If Fried is the ace by experience and track record, Schlittler is becoming the ace by performance. His numbers through 35.2 innings this season are absurd. A 1.77 ERA. A 10.35 strikeout rate per nine. A 69.1% left-on-base rate. A 49.4% ground ball rate. He’s walking 1.01 batters per nine and allowing 0.25 home runs per nine. He ranks in the 99th percentile in chase rate and the 98th percentile in walk rate.

I’ll say this plainly: Cam Schlittler is pitching like one of the five best starters in baseball right now, and he’s 25 years old, under team control through 2032. The Yankees have him for five more seasons at a price tag that will look increasingly ridiculous as he continues to develop. For an organization that has historically spent enormous money chasing front-line pitching on the open market, having this caliber of arm locked up on a team-friendly deal is the kind of organizational win that changes long-term trajectories.

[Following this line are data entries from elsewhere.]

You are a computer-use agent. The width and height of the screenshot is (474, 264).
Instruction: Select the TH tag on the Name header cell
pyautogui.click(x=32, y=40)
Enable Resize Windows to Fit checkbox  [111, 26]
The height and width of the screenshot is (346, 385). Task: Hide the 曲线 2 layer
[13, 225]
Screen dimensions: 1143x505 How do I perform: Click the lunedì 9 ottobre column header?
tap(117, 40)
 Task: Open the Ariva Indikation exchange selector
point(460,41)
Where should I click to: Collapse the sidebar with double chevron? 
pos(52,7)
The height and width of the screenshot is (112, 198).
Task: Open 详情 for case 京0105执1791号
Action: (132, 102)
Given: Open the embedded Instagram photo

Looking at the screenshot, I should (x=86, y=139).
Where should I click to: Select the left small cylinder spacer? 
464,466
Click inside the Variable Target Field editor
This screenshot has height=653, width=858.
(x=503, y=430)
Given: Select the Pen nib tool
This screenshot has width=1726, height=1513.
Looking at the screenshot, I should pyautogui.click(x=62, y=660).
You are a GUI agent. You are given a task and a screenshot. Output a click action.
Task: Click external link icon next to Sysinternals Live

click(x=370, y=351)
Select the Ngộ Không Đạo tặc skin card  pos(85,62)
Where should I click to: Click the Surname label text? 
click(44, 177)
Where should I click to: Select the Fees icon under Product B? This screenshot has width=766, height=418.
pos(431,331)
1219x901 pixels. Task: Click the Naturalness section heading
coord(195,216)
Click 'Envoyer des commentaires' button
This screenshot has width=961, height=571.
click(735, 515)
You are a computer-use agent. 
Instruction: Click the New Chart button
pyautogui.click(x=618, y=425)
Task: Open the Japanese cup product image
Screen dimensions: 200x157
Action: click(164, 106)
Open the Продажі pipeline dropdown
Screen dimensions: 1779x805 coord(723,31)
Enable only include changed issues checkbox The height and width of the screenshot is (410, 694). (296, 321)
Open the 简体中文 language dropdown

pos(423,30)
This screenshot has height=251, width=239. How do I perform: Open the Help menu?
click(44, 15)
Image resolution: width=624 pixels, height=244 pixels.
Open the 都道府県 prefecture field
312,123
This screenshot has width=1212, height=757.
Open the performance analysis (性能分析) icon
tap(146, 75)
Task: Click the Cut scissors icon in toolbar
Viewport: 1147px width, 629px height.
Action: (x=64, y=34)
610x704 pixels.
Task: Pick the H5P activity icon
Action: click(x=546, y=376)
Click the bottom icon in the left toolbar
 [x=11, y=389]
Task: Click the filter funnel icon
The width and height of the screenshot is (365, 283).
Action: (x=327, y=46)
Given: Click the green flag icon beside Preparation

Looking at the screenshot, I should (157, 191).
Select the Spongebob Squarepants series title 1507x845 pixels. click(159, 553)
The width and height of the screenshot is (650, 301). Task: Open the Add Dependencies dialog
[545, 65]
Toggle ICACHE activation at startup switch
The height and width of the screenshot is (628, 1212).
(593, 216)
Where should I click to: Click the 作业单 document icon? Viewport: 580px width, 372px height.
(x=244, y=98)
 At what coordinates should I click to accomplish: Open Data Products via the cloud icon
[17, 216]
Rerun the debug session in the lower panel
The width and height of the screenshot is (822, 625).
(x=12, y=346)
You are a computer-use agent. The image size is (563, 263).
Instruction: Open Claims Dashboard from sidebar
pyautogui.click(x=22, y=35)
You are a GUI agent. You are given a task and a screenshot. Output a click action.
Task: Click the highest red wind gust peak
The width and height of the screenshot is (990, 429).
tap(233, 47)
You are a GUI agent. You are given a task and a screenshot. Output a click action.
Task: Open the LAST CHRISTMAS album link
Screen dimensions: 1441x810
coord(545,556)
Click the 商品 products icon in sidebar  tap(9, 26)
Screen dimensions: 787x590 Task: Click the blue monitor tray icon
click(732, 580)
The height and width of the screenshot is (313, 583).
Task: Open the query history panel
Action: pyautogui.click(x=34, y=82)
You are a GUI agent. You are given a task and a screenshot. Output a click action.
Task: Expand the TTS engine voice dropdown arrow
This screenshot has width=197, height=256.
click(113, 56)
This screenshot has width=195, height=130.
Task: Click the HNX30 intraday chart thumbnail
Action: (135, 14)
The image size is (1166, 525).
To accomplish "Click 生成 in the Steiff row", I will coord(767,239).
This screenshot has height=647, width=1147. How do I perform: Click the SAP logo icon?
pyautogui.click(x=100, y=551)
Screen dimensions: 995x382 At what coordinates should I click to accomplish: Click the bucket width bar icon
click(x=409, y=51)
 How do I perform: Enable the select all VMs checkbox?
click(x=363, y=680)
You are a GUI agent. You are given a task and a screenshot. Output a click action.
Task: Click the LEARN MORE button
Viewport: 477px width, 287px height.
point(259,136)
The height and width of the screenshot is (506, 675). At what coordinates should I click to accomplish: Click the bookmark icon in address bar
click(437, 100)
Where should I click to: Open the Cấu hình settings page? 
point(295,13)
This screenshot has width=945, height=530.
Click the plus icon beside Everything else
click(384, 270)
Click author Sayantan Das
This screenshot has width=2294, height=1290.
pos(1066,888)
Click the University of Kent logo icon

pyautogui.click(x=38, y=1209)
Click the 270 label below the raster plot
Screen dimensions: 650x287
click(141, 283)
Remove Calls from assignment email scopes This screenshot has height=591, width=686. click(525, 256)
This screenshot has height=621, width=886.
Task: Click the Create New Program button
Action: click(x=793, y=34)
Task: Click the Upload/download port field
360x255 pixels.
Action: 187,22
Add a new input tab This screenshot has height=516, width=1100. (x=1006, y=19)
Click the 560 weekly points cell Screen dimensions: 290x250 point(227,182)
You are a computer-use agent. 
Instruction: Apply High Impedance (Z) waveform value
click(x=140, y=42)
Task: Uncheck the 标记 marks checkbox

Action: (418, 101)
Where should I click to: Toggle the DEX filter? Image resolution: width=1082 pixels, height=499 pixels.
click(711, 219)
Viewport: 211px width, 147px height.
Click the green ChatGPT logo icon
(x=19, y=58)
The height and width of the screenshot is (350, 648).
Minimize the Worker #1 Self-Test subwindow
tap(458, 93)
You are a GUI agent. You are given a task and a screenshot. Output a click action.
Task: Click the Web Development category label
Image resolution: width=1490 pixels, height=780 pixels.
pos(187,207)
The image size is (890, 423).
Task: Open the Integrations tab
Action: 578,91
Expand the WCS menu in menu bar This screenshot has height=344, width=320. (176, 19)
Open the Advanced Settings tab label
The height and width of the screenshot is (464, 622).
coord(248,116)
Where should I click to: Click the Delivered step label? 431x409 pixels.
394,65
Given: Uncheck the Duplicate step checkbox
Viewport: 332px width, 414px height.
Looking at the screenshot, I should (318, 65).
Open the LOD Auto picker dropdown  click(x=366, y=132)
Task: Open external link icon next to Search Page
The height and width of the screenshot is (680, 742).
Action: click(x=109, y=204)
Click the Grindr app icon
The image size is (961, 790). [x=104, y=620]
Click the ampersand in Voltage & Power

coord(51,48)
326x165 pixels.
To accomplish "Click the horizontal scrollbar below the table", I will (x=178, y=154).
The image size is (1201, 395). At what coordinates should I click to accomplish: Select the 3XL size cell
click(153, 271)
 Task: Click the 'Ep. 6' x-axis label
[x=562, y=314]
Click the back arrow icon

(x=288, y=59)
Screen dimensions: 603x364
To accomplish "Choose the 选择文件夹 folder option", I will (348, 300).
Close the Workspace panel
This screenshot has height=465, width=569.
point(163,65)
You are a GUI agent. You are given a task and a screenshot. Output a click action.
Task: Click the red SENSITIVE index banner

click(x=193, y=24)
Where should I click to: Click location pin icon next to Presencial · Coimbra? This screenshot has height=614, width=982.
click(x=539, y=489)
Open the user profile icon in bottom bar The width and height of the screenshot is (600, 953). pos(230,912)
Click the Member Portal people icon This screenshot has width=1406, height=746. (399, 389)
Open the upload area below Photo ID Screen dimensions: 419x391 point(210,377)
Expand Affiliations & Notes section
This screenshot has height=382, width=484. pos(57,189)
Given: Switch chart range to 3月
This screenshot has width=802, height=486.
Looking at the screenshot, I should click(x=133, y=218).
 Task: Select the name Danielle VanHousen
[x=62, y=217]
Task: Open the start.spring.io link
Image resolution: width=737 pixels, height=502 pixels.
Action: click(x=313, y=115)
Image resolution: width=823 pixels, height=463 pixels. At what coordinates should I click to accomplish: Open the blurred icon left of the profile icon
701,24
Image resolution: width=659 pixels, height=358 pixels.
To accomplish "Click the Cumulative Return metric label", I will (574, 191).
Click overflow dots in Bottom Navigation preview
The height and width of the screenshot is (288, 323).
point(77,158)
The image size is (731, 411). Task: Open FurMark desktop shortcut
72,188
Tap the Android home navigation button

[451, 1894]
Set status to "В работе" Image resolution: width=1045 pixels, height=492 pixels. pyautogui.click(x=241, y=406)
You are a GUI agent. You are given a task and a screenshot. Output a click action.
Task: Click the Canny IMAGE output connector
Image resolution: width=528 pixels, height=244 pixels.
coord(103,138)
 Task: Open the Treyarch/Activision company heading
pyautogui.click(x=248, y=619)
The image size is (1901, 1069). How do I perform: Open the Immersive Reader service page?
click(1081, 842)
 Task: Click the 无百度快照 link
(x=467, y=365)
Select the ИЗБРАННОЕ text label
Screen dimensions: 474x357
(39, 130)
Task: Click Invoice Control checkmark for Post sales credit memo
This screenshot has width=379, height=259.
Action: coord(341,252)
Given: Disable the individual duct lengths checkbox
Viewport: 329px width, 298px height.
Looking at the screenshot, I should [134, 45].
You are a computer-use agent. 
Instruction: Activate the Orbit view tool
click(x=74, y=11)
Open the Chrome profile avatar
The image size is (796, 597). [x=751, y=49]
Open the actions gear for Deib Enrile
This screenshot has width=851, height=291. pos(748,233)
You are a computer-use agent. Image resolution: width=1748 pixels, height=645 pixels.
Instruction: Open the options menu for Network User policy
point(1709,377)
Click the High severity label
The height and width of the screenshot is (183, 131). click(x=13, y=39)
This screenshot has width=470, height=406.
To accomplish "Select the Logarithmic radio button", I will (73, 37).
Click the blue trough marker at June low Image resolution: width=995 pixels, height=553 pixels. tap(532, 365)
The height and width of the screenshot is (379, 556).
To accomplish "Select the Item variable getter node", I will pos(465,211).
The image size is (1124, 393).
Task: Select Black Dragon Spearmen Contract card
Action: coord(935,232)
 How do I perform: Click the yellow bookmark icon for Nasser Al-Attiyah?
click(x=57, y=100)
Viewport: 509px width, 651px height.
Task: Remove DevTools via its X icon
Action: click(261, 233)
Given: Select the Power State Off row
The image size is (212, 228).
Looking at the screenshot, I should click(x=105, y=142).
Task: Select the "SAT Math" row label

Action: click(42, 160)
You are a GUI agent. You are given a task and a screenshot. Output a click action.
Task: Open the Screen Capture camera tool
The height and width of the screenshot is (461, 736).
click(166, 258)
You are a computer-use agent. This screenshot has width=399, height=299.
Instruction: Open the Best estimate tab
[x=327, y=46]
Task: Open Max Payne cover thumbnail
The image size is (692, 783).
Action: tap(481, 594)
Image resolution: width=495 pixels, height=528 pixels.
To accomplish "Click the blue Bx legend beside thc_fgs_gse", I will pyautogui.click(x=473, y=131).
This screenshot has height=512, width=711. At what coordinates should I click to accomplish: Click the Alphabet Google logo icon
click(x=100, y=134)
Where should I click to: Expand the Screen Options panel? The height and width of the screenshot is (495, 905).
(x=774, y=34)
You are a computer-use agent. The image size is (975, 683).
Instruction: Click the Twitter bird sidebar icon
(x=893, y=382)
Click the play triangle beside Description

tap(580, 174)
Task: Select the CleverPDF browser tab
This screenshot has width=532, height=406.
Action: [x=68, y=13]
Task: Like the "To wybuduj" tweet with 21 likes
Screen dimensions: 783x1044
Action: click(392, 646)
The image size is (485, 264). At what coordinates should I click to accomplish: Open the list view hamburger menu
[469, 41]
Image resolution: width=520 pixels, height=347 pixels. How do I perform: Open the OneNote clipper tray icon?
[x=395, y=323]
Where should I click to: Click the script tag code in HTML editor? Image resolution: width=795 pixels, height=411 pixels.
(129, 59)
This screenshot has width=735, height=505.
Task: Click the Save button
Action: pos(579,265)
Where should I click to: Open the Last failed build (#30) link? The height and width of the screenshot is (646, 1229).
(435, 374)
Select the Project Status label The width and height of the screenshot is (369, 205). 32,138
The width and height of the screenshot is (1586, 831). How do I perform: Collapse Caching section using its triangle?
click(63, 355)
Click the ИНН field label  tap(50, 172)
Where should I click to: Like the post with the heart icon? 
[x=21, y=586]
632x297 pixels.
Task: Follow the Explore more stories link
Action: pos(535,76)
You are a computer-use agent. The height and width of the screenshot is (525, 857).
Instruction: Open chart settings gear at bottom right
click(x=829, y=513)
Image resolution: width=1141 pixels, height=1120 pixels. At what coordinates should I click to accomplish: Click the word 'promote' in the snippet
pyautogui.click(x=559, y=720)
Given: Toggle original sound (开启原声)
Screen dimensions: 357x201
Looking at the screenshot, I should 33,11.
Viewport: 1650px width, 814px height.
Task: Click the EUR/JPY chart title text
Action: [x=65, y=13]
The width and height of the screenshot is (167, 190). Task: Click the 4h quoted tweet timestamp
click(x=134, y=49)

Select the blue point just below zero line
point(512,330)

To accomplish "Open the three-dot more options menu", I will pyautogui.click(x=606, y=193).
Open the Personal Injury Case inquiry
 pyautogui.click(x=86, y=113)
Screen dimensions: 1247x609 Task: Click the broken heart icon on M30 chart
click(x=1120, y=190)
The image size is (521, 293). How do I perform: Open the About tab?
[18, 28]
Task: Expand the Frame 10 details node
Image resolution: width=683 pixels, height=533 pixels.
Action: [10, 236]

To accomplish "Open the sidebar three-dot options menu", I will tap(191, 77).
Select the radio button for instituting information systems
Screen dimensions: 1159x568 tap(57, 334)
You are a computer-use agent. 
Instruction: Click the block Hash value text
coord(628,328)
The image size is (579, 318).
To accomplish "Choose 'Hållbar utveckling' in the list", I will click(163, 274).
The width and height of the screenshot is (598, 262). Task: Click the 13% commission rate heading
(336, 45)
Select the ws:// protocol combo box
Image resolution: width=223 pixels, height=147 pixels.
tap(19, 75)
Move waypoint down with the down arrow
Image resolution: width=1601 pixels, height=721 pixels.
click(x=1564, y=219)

What makes Schlittler particularly difficult to face is that the production isn’t built on one pitch or one skill. His chase rate numbers suggest hitters are consistently tricked into swinging at pitches outside the zone. His walk rate suggests near-perfect command of where the ball is going. His ground ball rate suggests he’s generating weak contact when hitters do make contact. Everything works together, and the combination makes him resistant to hot stretches from opposing lineups in a way that one-dimensional pitchers never are.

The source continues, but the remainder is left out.